There’s one more thing that makes the musical numbers here a mess, and that’s the autotune. There is no missing this autotune or pretending like it’s not there. It’s running the show more than the singers themselves are, to the point where it’s impossible to evaluate any of the musical performances. They could be barely singing at all and it would sound just as good as it does here. It doesn’t sound good at all, making this an ugly, repetitive, tuneless soundtrack.
Frankly, with this plan for the music, this movie would’ve been better off scrapping all the songs together and doing a non-musical version of the story. As it stands, the songs are terrible, sure to disappoint Annie lovers and haters alike. It’s unfortunate when a musical ruins the one thing it needs to do well.
How Do They Compare Overall?
Show: Hypothetically ranking the original show, it lands at #1173 out of 2350 on my chart. I don’t think it’s a particularly good show, but it has its charms and if you like stories where kids dance and sing their way into people’s hearts, you’ll probably love it.
Movie: The global charts place this at #47019, though only 71 people have ranked it at all. It lands at a similarly unimpressive #1670 on my chart. If I was ranking it solely on music, it’d fall much further, but the script had a lot of potential and the choices they made in modernizing it worked. If only they had held back a little on modernizing the music.
I Liked This. What Else Should I Watch?
If this is your first visit to Annie, I highly recommend both the 1982 film version and the 1999 TV version. The first is more well-known, but the second is much more faithful to the original show.
For more musicals with singing children, check out Oliver!, The Sound of Music, and Into the Woods.
This is the first musical movie outing for many of these stars, but you can catch Jamie Foxx in Dreamgirls and Ray, and Annie’s fake mom is Tracie Thoms, who doesn’t sing here but does get to sing in Rent.

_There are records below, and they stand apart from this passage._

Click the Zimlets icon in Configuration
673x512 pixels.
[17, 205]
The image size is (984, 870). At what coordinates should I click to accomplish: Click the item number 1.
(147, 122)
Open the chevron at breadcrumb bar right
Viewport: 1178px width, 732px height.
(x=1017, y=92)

Annie composer Charles Strouse’s other big hit is Bye Bye Birdie, but you can also catch his songs in All Dogs Go to Heaven and the TV movies Applause and It’s a Bird… It’s a Plane… It’s Superman!

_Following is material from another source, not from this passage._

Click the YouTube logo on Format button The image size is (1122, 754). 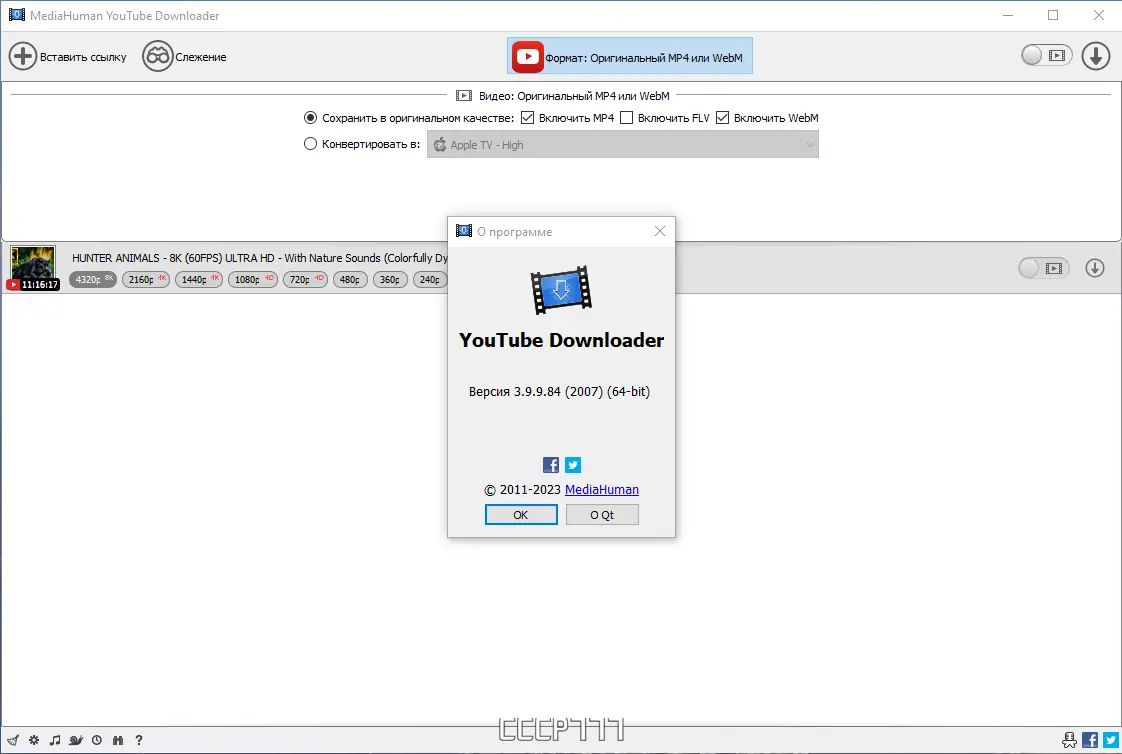[x=527, y=56]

Not a real fan of Annie either, but the reason I did like it was the songs. Seems so strange to take the BEST part of a musical and change it.
Thanks for this thoughtful and insightful look at all the changes over time!
Gotta say this wasn’t really “Stage t Screen” as this was NEVER on stage. Yes, I’m just a cranky old guy. So be it.
Are you saying the Annie musical was never on stage? I’m not sure what you mean by that, because it certainly was. I’ve seen one of them. It ran from 1977-1983 on Broadway, with U.S. tours, two Broadway revivals, and multiple overseas productions later on, not to mention the many amateur productions that happen every year.
Granted, it’s very different from this 2014 version, but there’s no doubt they were *trying* to do an adaptation from the original production (or at the very least, the well-known ’82 movie adaptation of that production). If they were just trying to adapt the comic, they wouldn’t have tried to include all those songs which came from the original show!